Task goal:
Revise the listing below so that "calendar gadget" becomes "calendar widget", leaving every other line unchanged.

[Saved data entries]
◇ ◇ ◇ ◇ ◇ ◇ ◇
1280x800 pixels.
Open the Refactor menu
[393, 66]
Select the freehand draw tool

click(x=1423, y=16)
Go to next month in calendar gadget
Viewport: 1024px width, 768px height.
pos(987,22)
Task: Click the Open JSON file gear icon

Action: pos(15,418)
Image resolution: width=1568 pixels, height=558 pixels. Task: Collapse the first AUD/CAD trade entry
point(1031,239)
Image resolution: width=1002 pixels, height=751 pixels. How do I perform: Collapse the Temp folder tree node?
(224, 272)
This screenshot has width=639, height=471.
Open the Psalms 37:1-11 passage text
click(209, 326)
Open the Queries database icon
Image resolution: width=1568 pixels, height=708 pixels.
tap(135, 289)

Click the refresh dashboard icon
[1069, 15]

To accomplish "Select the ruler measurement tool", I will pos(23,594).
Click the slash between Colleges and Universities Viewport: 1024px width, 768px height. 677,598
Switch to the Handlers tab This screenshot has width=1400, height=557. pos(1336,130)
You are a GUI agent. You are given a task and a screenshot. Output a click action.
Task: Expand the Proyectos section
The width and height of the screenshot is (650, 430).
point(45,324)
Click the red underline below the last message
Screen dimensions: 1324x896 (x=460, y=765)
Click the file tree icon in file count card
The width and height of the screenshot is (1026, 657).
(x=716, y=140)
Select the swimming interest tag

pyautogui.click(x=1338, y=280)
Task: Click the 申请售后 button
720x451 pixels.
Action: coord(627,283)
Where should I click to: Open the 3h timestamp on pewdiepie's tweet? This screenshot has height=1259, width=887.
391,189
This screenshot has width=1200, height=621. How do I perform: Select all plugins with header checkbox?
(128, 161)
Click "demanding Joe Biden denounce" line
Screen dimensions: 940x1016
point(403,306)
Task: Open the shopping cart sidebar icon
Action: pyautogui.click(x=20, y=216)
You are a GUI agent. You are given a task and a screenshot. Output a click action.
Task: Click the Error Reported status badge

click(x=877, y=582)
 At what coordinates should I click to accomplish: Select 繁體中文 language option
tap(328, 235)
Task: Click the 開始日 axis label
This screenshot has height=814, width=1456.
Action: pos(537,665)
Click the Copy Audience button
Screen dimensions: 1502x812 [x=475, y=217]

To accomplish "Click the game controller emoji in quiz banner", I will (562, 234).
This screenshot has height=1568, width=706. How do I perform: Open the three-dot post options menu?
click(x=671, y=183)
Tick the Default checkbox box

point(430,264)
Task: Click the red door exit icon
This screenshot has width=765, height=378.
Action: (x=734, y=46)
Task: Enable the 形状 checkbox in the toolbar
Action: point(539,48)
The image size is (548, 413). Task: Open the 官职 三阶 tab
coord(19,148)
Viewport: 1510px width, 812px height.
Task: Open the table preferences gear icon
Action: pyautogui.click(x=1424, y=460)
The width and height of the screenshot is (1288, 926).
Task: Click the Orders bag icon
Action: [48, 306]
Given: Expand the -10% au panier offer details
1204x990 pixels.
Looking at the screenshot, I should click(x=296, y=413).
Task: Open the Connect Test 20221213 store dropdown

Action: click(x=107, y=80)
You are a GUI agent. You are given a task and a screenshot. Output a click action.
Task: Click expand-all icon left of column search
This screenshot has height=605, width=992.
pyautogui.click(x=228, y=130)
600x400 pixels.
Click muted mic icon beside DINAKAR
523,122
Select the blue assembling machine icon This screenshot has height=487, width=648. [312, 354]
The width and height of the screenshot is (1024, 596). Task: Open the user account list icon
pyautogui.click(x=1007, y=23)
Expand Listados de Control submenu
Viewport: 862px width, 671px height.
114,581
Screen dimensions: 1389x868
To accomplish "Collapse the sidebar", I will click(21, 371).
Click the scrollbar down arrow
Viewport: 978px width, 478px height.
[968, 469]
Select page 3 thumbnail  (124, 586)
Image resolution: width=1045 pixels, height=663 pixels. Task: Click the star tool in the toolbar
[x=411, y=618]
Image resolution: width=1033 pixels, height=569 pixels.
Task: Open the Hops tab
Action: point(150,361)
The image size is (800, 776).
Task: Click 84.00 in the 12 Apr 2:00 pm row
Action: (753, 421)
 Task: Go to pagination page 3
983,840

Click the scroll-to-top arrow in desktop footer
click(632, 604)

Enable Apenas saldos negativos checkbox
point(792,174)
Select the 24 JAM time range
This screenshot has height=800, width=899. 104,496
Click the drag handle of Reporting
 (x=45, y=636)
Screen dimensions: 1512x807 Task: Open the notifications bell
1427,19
◇ ◇ ◇ ◇ ◇ ◇ ◇
Response to the exercise:
1280x800 pixels.
Open the Refactor menu
[393, 66]
Select the freehand draw tool

click(x=1423, y=16)
Go to next month in calendar widget
Viewport: 1024px width, 768px height.
pos(987,22)
Task: Click the Open JSON file gear icon

Action: pos(15,418)
Image resolution: width=1568 pixels, height=558 pixels. Task: Collapse the first AUD/CAD trade entry
point(1031,239)
Image resolution: width=1002 pixels, height=751 pixels. How do I perform: Collapse the Temp folder tree node?
(224, 272)
This screenshot has width=639, height=471.
Open the Psalms 37:1-11 passage text
click(209, 326)
Open the Queries database icon
Image resolution: width=1568 pixels, height=708 pixels.
tap(135, 289)

Click the refresh dashboard icon
[1069, 15]

To accomplish "Select the ruler measurement tool", I will pos(23,594).
Click the slash between Colleges and Universities Viewport: 1024px width, 768px height. 677,598
Switch to the Handlers tab This screenshot has width=1400, height=557. pos(1336,130)
You are a GUI agent. You are given a task and a screenshot. Output a click action.
Task: Expand the Proyectos section
The width and height of the screenshot is (650, 430).
point(45,324)
Click the red underline below the last message
Screen dimensions: 1324x896 (x=460, y=765)
Click the file tree icon in file count card
The width and height of the screenshot is (1026, 657).
(x=716, y=140)
Select the swimming interest tag

pyautogui.click(x=1338, y=280)
Task: Click the 申请售后 button
720x451 pixels.
Action: coord(627,283)
Where should I click to: Open the 3h timestamp on pewdiepie's tweet? This screenshot has height=1259, width=887.
391,189
This screenshot has width=1200, height=621. How do I perform: Select all plugins with header checkbox?
(128, 161)
Click "demanding Joe Biden denounce" line
Screen dimensions: 940x1016
point(403,306)
Task: Open the shopping cart sidebar icon
Action: pyautogui.click(x=20, y=216)
You are a GUI agent. You are given a task and a screenshot. Output a click action.
Task: Click the Error Reported status badge

click(x=877, y=582)
 At what coordinates should I click to accomplish: Select 繁體中文 language option
tap(328, 235)
Task: Click the 開始日 axis label
This screenshot has height=814, width=1456.
Action: pos(537,665)
Click the Copy Audience button
Screen dimensions: 1502x812 [x=475, y=217]

To accomplish "Click the game controller emoji in quiz banner", I will (562, 234).
This screenshot has height=1568, width=706. How do I perform: Open the three-dot post options menu?
click(x=671, y=183)
Tick the Default checkbox box

point(430,264)
Task: Click the red door exit icon
This screenshot has width=765, height=378.
Action: (x=734, y=46)
Task: Enable the 形状 checkbox in the toolbar
Action: point(539,48)
The image size is (548, 413). Task: Open the 官职 三阶 tab
coord(19,148)
Viewport: 1510px width, 812px height.
Task: Open the table preferences gear icon
Action: pyautogui.click(x=1424, y=460)
The width and height of the screenshot is (1288, 926).
Task: Click the Orders bag icon
Action: [48, 306]
Given: Expand the -10% au panier offer details
1204x990 pixels.
Looking at the screenshot, I should click(x=296, y=413).
Task: Open the Connect Test 20221213 store dropdown

Action: click(x=107, y=80)
You are a GUI agent. You are given a task and a screenshot. Output a click action.
Task: Click expand-all icon left of column search
This screenshot has height=605, width=992.
pyautogui.click(x=228, y=130)
600x400 pixels.
Click muted mic icon beside DINAKAR
523,122
Select the blue assembling machine icon This screenshot has height=487, width=648. [312, 354]
The width and height of the screenshot is (1024, 596). Task: Open the user account list icon
pyautogui.click(x=1007, y=23)
Expand Listados de Control submenu
Viewport: 862px width, 671px height.
114,581
Screen dimensions: 1389x868
To accomplish "Collapse the sidebar", I will click(21, 371).
Click the scrollbar down arrow
Viewport: 978px width, 478px height.
[968, 469]
Select page 3 thumbnail  (124, 586)
Image resolution: width=1045 pixels, height=663 pixels. Task: Click the star tool in the toolbar
[x=411, y=618]
Image resolution: width=1033 pixels, height=569 pixels.
Task: Open the Hops tab
Action: point(150,361)
The image size is (800, 776).
Task: Click 84.00 in the 12 Apr 2:00 pm row
Action: (753, 421)
 Task: Go to pagination page 3
983,840

Click the scroll-to-top arrow in desktop footer
click(632, 604)

Enable Apenas saldos negativos checkbox
point(792,174)
Select the 24 JAM time range
This screenshot has height=800, width=899. 104,496
Click the drag handle of Reporting
 (x=45, y=636)
Screen dimensions: 1512x807 Task: Open the notifications bell
1427,19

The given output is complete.